Auf Wiedersehen, Fräulein Marta
.

Boris cogió a la niña de la mano y se dirigieron hacia su habitación.

En su ausencia, Martha examinó más detenidamente la habitación de él, y siguió haciéndolo cuando él volvió. De vez en cuando miraba hacia él.

—Lenin era muy humano —dijo él, sonriendo—. El habría entendido lo de tu rincón.

Se echaron en la cama y se abrazaron. El le contó su vida: que su padre había abandonado a la familia, y que a los dieciséis años ya se había unido a la Guardia Roja.

—Quiero que mi hija tenga una vida más fácil —dijo.
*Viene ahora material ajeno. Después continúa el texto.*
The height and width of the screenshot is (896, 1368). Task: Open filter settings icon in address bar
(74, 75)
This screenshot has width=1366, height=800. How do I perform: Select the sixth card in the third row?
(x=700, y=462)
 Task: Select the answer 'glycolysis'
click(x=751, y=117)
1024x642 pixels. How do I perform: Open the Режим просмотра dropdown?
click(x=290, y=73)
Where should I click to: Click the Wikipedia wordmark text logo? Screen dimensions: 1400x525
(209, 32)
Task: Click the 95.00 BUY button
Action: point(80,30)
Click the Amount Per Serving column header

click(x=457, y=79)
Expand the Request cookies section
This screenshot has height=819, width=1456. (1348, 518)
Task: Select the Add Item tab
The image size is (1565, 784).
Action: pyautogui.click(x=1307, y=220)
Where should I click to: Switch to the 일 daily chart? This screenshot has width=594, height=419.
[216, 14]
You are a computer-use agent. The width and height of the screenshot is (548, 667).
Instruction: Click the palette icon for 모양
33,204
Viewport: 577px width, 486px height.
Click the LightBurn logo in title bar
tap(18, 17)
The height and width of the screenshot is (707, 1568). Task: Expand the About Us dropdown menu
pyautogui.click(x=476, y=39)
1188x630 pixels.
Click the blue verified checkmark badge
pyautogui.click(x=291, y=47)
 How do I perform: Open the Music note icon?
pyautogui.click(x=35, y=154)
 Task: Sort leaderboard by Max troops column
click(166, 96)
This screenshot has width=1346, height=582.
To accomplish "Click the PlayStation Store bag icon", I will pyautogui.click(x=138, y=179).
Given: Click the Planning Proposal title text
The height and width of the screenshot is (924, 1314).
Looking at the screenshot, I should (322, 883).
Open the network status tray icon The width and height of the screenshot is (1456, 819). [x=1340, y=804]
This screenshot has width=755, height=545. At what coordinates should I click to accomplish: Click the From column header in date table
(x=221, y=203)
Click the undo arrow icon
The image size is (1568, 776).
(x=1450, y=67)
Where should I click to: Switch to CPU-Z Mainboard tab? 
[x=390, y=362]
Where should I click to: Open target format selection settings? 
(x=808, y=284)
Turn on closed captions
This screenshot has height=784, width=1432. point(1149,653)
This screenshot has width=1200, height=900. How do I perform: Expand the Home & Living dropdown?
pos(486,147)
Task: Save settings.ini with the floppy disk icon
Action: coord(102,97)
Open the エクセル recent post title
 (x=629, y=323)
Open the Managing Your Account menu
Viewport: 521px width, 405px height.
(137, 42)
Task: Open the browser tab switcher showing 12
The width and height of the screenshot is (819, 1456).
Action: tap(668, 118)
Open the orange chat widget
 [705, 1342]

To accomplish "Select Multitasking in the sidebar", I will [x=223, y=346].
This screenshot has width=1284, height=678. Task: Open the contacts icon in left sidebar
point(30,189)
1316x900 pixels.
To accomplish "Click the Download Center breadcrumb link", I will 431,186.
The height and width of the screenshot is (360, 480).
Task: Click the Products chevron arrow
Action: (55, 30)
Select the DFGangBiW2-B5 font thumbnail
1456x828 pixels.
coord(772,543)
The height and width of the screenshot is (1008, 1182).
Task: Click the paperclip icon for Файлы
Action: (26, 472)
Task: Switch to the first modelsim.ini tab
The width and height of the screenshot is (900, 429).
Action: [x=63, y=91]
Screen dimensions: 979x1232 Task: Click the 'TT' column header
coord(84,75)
Quería lo mismo para su país—. No hemos tenido más que tiranía, guerra, revolución, terror, guerra civil, hambruna… Si no nos atacan de nuevo, quizá tengamos una oportunidad de construir algo nuevo y único en la historia humana. ¿Lo entiendes?

A veces, mientras él le contaba esas historias, las lágrimas corrían por sus mejillas. Ella ya estaba acostumbrada. El le contó sus sueños para el futuro.

«Entonces me apretó muy fuerte contra su cuerpo», escribió ella. «Desde debajo de la clavícula hasta el ombligo le cubría su vello color miel, tan suave como el plumón… Realmente me parecía muy guapo, y me daba una sensación profunda de calidez, comodidad y proximidad.»